◆ **SUPPLIED DATA**

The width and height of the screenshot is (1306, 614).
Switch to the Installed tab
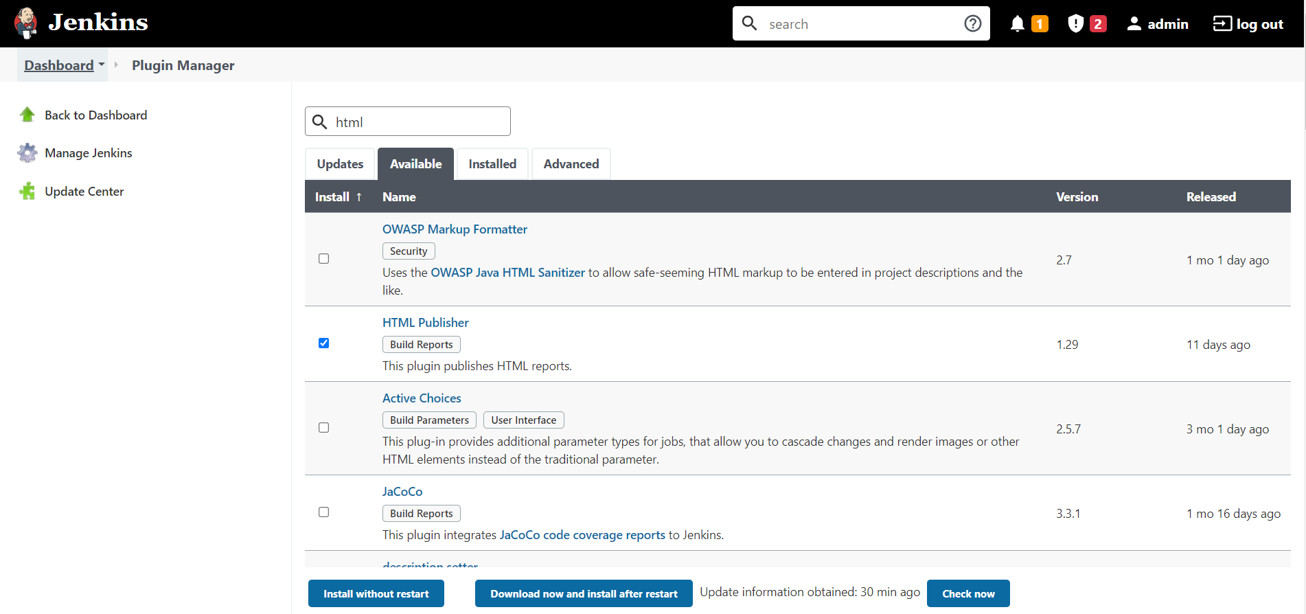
...
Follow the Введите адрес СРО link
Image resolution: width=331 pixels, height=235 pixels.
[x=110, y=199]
---
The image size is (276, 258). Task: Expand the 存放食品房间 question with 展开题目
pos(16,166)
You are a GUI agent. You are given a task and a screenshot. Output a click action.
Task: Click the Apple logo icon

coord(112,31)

◆ **TASK PROMPT**
Pick out every line above that contains the word "height", and copy each one in full.

◆ **FINAL ANSWER**
The width and height of the screenshot is (1306, 614).
Image resolution: width=331 pixels, height=235 pixels.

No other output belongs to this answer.